Testicular germ cell tumours (TGCTs) are the most common solid malignant cancer diagnosed in young males and the incidence is increasing. Understanding the genetic basis of this disease will help us to navigate the challenges of early detection, diagnosis, treatment, surveillance, and long-term outcomes for patients.

RECENT FINDINGS

TGCTs are highly heritable. Current understanding of germline risk includes the identification of one moderate-penetrance predisposition gene, checkpoint kinase 2 ( CHEK2 ), and 78 low-to-moderate-risk single nucleotide polymorphisms identified in genome-wide-associated studies, which account for 44% of familial risk. Biomarker research in TGCTs has been challenging for multiple reasons: oncogenesis is complex, actionable mutations are uncommon, clonal evolution unpredictable and tumours can be histologically and molecularly heterogeneous.

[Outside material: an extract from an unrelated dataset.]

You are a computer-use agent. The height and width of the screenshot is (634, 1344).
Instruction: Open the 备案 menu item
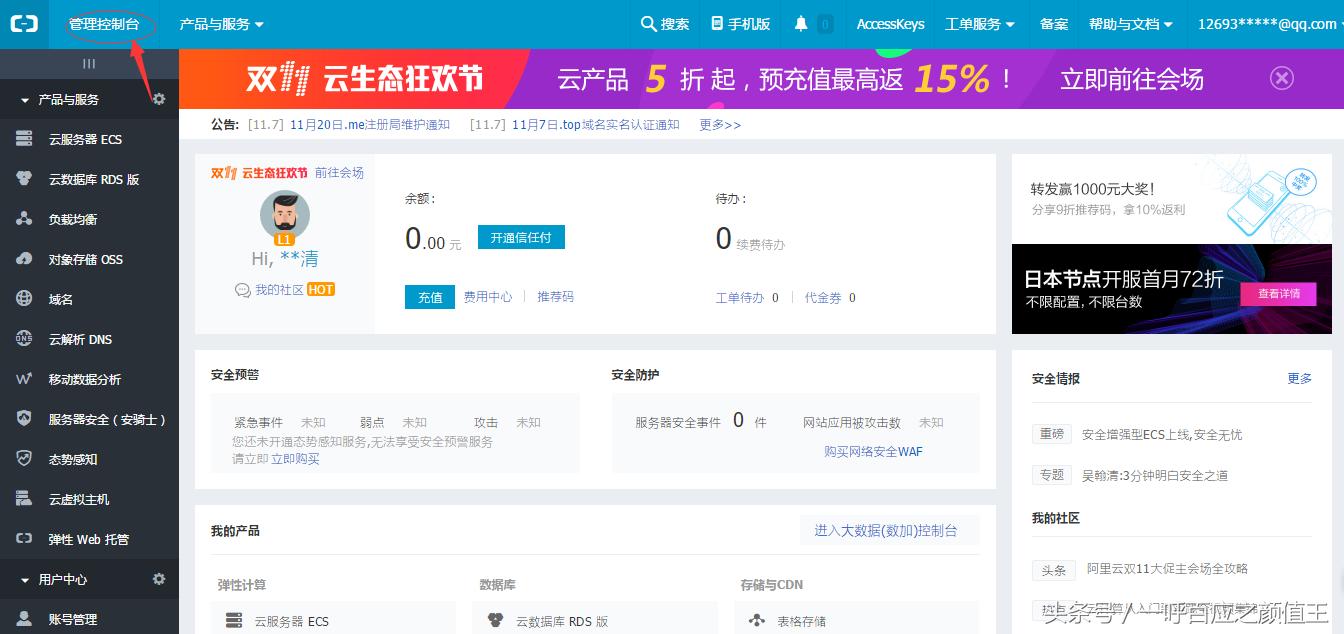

Three somatic mutations have thus far been identified by DNA exome sequencing, exclusively in seminomas: KIT, KRAS and NRAS . Several genetic markers appear to be associated with risk of TGCT and treatment resistance. TP53 mutations appear to be associated with platinum resistance. MicroRNA expression may be a useful biomarker of residual disease and relapse in future.

SUMMARY

The biology of testicular germ cells tumours is complex, and further research is needed to fully explain the high heritability of these cancers, as well as the molecular signatures which may drive their biological behaviour.